Partilerin yönetim kademesindeki insanlar birbirlerine hep mesafeliydiler. Böyle bir birlikteliğin sonuç vereceğini ummuyorlardı. Öte yandan “Küçük olsun benim olsun” hesapları vardı. Parti yöneticilerini bir araya gelmeye zorlayan etmenler ortada yoktu. Görüşmeler oluyordu belki ama hep aralarındaki farklılıkları öne çıkarıyorlardı. Partilerin tabanının ortak özelliği ise Orban rejimine karşı olmalarıydı. Sonuçta tabanın “yeter” demesinin ulaştığı bir kolektif moment geldi.
‘MUHALEFETİN BİR ARAYA GELMESİNDE TABANIN ZORLAYICI ETKİSİ ÇOK BELİRGİNDİ’
Tabanın “birleşin” talebi nasıl kendini gösteriyordu?
Partiler tek tek toplantı, protesto, gösteri yaptıkları zaman çok az insan bir araya gelirken, partiler tarafından organize edilmeyen ama Orban rejimine karşı bir gösteriye on binlerce insan katılıyordu.
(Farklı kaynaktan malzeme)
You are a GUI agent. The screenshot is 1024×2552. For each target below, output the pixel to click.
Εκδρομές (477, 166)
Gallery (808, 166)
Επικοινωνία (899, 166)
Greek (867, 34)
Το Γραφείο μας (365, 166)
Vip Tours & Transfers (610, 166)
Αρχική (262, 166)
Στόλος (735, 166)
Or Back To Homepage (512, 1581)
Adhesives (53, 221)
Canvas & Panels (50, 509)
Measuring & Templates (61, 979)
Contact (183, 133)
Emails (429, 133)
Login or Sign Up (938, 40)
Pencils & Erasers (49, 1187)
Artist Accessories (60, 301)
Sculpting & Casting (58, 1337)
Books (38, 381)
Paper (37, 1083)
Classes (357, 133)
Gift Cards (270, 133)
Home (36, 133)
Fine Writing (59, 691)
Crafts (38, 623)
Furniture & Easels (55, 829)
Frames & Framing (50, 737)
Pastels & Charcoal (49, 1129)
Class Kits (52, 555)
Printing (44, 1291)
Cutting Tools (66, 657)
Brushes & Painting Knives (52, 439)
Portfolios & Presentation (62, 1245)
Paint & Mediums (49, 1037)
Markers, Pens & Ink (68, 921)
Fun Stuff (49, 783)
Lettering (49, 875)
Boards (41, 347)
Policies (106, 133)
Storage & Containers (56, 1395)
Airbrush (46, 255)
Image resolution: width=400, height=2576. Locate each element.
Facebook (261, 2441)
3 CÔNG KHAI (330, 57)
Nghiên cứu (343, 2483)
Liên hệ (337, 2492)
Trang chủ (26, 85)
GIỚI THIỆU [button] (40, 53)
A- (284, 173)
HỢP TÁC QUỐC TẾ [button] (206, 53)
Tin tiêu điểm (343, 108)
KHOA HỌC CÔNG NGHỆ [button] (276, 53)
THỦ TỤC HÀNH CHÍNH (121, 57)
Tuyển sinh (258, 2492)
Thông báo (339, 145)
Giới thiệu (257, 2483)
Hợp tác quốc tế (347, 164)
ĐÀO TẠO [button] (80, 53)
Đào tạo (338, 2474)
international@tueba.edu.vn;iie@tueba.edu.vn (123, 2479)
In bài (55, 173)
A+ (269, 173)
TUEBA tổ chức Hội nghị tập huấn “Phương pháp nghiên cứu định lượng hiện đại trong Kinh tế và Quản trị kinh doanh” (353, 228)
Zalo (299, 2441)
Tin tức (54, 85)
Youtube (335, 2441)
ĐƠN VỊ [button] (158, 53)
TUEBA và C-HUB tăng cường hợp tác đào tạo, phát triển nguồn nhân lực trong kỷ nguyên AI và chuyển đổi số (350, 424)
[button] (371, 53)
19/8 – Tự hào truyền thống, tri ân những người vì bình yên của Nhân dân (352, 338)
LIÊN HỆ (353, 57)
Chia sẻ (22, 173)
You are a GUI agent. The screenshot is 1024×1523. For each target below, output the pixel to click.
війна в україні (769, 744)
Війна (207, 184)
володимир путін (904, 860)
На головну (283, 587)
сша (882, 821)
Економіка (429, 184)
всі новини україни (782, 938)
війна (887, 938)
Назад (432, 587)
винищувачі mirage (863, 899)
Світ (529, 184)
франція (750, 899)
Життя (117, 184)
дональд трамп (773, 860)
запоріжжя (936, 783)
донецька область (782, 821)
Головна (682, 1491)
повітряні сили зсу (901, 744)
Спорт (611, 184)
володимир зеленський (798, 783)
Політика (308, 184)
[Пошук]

Birbirleriyle anlaşamayan ama ortak noktaları Başbakan Orban’ın yarattığı yeni rejime karşı olmak olan muhalefet partilerinin tabanı bu platformlarda bir araya geliyordu. Aslında bakılırsa bu birlikteliklerde sivil hareketlerin girişimlerinin rolü bence önemliydi. Çünkü son birkaç yılda protestolar hep sivil hareketlerin öncülüğünde oldu. Bir öğrenci hareketi, bir memur hareketi, bir sağlık emekçileri hareketi tarafından organize edilen mitinge tüm partilerin tabanından katılım oldu. Kamuoyu yoklamaları da bu dönemde muhalif seçmenin üçte ikisinin partilerinin seçim işbirliğine gitmesini istediğini gösteriyordu. Dolayısıyla, muhalefetin bir araya gelmesinde tabanın zorlayıcı etkisi çok belirgindi.
‘HER TIKANMADA TABANIN BASKISI GELDİ’
Muhalefet partilerinin yan yana gelmesi nasıl bir süreçti? Ne gibi zorluklar yaşandı?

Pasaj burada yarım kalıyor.